Gaza could be Biden's Vietnam, minus US boots on the ground
Like Vietnam, Gaza is dividing Americans, particularly Democrats along the lines of generation, race, and class.
According to Tim Stanley, pundits and protesters are drawing comparisons between Joe Biden and Lyndon B. Johnson, another liberal president felled by a bloody war. In many respects, Gaza is unlike Vietnam since the US has no troops there, but Stanley tells The Telegraph that the "disturbing" comparison still exists.
Firstly, Stanley notes that Biden "owns the Middle East conflict," even as he supposedly condemns the massive number of civilian casualties. Biden remains a "die-hard Zionist" incapable of severing ties with Benjamin Netanyahu, and although Biden has expressed he does not approve or agree with everything Benjamin Netanyahu may say, he still, like the US government at the time of Vietnam, defends it and considers it crucial to US security at all costs.
This cost was not only financial or reputational; it also alienated America's youth and split liberals.
Like Vietnam, Gaza is dividing Americans, particularly Democrats along the lines of generation, race, and class.
Ross Douthat wrote in The Washington Post that the left uses college campuses to link "Israel" to South Africa's apartheid and call for decolonization, leaving older liberals to fight to restrain forces with which they are typically sympathetic.
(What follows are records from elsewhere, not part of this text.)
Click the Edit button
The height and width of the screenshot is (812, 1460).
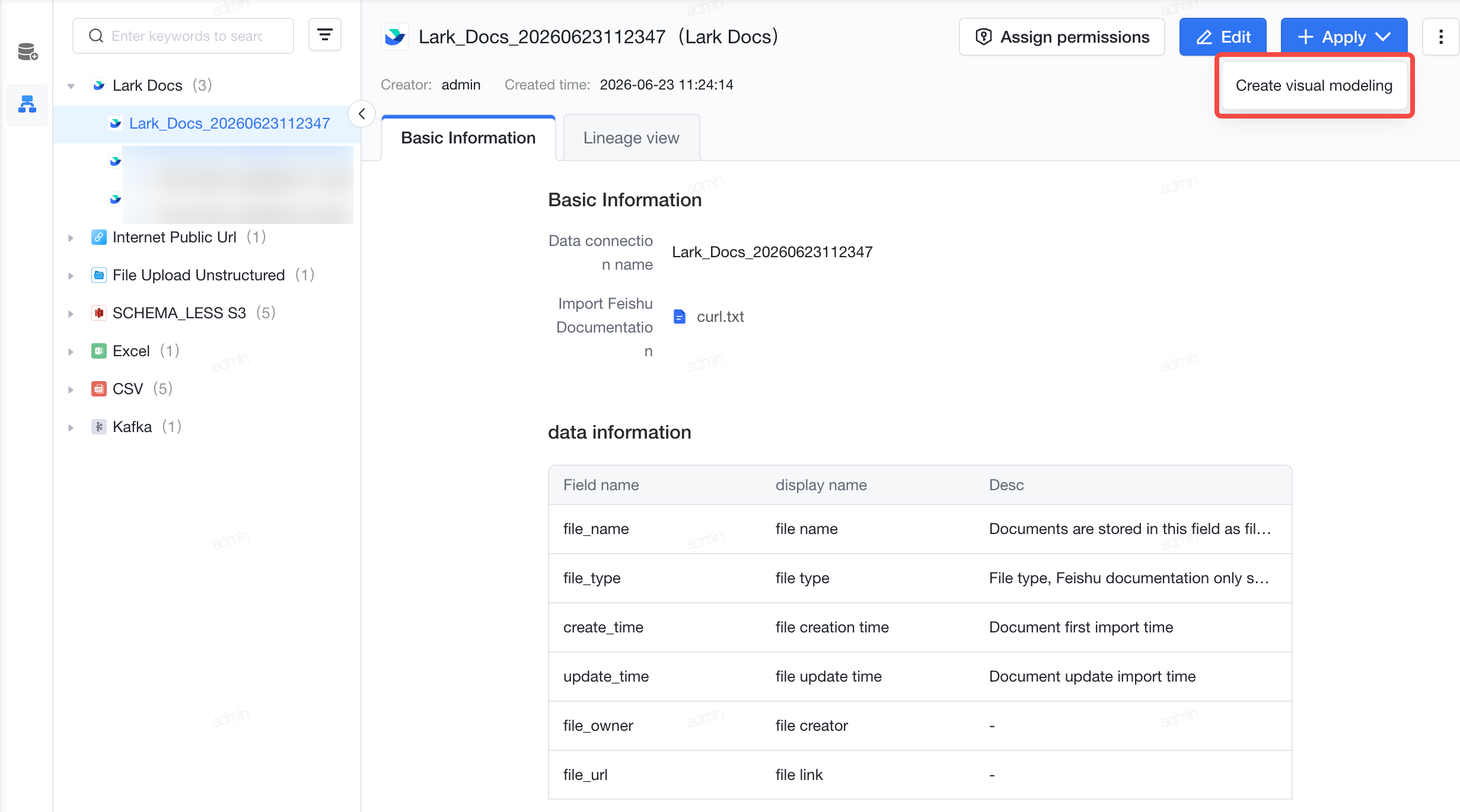[1223, 37]
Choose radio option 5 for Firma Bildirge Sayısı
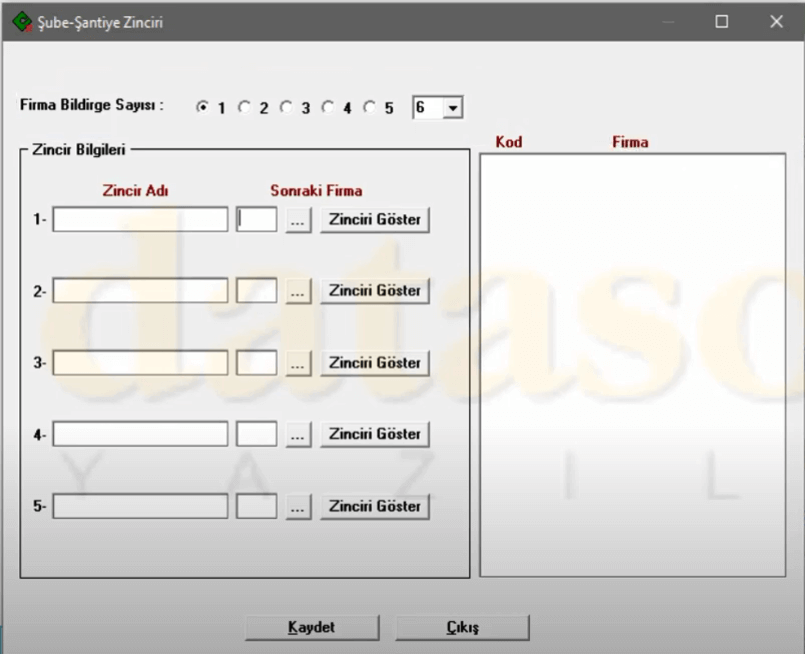Screen dimensions: 805x654 pos(369,108)
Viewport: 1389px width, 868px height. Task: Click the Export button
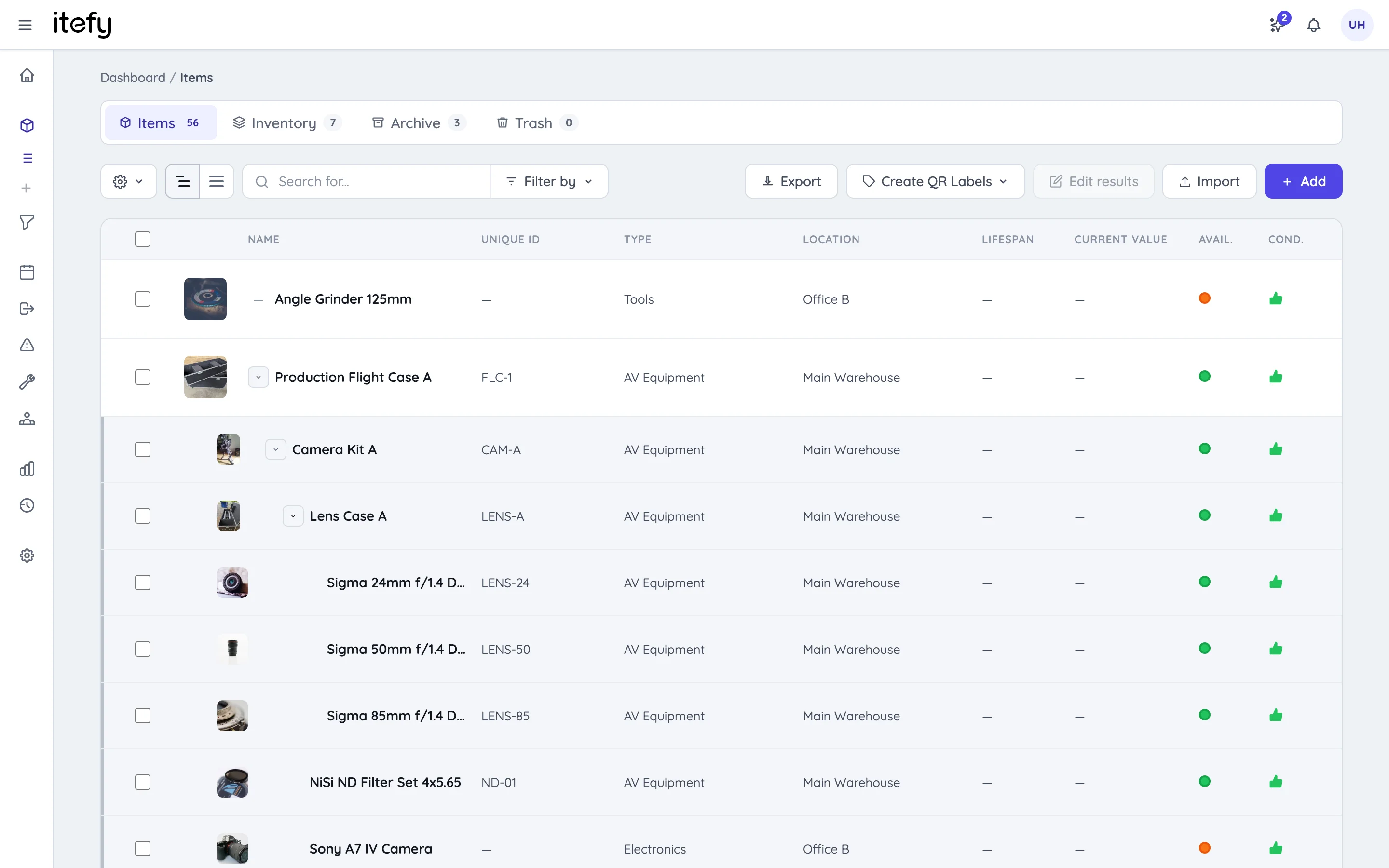791,181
Claudine Gay, former Harvard President, lost her position after infamously saying that anti-Semitic sentiments can be regarded in context. Minouche Shafik of Columbia has cleverly gone the other way, telling Congress that anti-Zionist academics would be penalized and summoning the authorities to disperse the protesters.
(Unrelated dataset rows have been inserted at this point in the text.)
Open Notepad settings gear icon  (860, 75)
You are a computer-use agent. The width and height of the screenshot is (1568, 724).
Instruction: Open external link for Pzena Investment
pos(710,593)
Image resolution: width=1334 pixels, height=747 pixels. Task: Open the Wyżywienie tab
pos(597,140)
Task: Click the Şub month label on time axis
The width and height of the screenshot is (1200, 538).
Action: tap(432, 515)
Stanley recalls that both Columbia and Chicago were epicenters of anti-Vietnam protests in 1968, where cops attacked young activists with truncheons.
Although there have been reassurances that there will be no repeat of 1968, Mayor Brandon Johnson is "black, left-wing, and a scion of the teaching unions" and helped pass a ceasefire motion in the city council recently.
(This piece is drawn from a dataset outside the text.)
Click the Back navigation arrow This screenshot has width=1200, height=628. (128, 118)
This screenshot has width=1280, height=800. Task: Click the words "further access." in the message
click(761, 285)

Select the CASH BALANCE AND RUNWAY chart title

Furthermore, Stanley believes that even if there are no violent fights, the convention will be compelled to address the party's increasing moral crisis, as the new Left confronts the Zionist old guard for power.
Pro-"Israel" lobbies are anticipated to spend millions of dollars this election season, targeting Democrats who want a ceasefire. Anti-war Democrats are accused, as they were in 1968, of not only desiring to stop the battle but actively aiding the opposing side, Hamas and the Vietcong.
Biden felt obligated to condemn anti-Semitism at Columbia, which he countered with a shot at individuals who do not sympathize with Palestinians - even though his administration approved a billion-dollar Israeli assistance package through Congress. The author then questions the core issue of Biden's inability to determine whether or not to support Netanyahu fully.
LBJ sought to combat the Vietnam War with "minimal engagement and casualties," a tactic that may have extended the battle and increased the death count. Biden must also decide whether to let the occupation completely eradicate Palestinian society or to salvage what remains.
Biden's 'reckless gamble' of assuming uni protests will end soon: NYT
If US President Joe Biden is betting on university anti-Israeli genocide in Gaza protests to die out and "lose passion" and that Democrat voters would naturally go back to supporting the party when elections near, then he is engaging in a "reckless gamble", an op-ed piece published in The New York Times on Thursday concluded.
The author, Charles M. Blow, recalled the historic anti-Vietnam War protests that took place during the Democratic National Convention in Chicago in 1968, stating that history is repeating itself today.
Protests at the time saw brutal clashes between demonstrators and police forces. The police response was later criticized by a federal commission, which described it as a "police riot," and the attention was indeed shifted away from the convention.
He added that the generation that witnessed the United States war on Vietnam was prepared for protest, fueled by a deep sense of moral conviction against it.
Pointing out the similarities between today and then in terms of coverage, as the war on Gaza is being broadcast on social media outlets, he mentioned that the war on Vietnam was dubbed the first "television war," and that it was the first conflict where Americans "could witness the horrors of war almost in real-time."
"The movement against it began mostly on college campuses and grew," the writer said.
The author argued that, despite semesters nearing an end for summer break, that was not the case in the 1968 protests. Demonstrations continued for months until the DNC in August. "Organizers planned a major protest, intended to be held regardless of whether it was sanctioned, drawing students from around the country," he said, referring to this event potentially happening again in the anti-genocide protests.